Handwritten Digits Reader UI

KristianEkman

Rate me:

5.00/5 (16 votes)

8 Jan 2019CPOL5 min read

37.9K

2.6K

A C# object oriented Neural Network, trainer, and Windows Forms user interface for recognitions of hand-written digits.

Download source files - 15.3 MB

Introduction

This article is a continuation of another article about the basics in the machine learning area. The first part, which might be good to read first, explains mathematically how a Neural Network learns using a simple six neuron net in Excel.
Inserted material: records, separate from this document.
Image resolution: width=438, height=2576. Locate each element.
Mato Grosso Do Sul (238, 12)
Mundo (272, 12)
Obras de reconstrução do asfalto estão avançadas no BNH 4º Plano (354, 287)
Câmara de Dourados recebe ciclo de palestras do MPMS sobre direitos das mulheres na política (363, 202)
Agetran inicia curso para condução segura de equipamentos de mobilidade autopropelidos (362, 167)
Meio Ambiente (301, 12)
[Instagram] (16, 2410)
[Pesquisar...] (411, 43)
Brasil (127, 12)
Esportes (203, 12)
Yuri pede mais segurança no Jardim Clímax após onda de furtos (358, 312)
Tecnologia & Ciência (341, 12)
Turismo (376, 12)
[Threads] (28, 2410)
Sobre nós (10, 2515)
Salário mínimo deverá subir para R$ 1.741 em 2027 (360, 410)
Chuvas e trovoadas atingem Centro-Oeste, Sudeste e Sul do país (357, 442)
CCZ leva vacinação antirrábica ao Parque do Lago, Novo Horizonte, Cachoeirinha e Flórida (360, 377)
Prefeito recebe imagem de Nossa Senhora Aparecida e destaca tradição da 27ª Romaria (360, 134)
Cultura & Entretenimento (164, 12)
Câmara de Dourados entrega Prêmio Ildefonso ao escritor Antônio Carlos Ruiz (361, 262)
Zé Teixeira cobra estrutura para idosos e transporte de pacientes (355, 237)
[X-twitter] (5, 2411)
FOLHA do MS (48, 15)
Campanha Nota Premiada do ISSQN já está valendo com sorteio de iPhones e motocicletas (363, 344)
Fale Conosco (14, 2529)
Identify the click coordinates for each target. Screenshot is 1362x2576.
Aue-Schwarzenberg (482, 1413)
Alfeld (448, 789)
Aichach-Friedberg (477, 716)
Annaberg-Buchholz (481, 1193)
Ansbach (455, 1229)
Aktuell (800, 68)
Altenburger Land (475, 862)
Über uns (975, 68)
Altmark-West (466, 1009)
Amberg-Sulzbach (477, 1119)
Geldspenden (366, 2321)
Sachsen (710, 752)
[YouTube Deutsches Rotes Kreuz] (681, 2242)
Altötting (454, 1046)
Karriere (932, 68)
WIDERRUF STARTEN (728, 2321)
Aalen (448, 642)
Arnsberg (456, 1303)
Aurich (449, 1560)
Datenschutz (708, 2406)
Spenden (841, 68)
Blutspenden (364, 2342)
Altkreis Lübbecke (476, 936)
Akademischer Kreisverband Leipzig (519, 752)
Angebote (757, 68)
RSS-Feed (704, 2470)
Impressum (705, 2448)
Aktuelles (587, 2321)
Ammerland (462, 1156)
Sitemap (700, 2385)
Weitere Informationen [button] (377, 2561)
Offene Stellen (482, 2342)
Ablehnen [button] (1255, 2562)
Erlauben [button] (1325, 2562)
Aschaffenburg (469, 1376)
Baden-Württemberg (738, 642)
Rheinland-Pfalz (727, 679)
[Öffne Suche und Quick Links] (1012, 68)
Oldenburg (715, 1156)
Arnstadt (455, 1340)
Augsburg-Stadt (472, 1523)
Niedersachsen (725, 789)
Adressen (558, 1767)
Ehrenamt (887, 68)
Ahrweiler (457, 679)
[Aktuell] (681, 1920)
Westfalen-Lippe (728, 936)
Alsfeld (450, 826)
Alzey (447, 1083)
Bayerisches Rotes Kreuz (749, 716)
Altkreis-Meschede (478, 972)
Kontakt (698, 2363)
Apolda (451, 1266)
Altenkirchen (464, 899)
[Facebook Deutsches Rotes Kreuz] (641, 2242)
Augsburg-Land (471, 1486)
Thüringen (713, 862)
See Machine Learning in Excel¹

This source demonstrates how to train and use a Neural Network to interpret hand written digits.
There won't be any math in this article. It is all about a C#-implementation of basic machine learning.

Background

The Artificial Neural Network, ANN, is trained using the Mnist handwritten digits dataset². This is a classic problem in the field of data science. It is also known as the Hello World application of Machine Learning. There are already a few demo applications posted on Code Project on this subject, but I thought my source could help someone. Complex problems might need more than one explanation and I tried to make it as simple as possible.

Using the Code

Download, unzip and open the solution in Visual Studio 2017.

The Solution

The solution contains five projects:

Project	Description	Framework
`DeepLearningConsole`	Entry point for the training console	.NET Core 2.2
`DeepLearning`	Main library	.NET Standard 2.0
`Data`	Parser for data. Currently only Mnist.	.NET Standard 2.0
`MnistTestUi`	User interface for manually testing	.NET Framework 4.7.1
`Tests`	A few unit tests	.NET Core 2.2

Why So Many Frameworks?

I realized that .NET Core performs ~30% faster than .NET Framework and I wanted to use .NET Framework for the Windows Forms application.
Unfortunately, you can't reference .NET Core libraries from .NET Framework. They are not compatible.
To solve that issue, I used .NET Standard for the common components.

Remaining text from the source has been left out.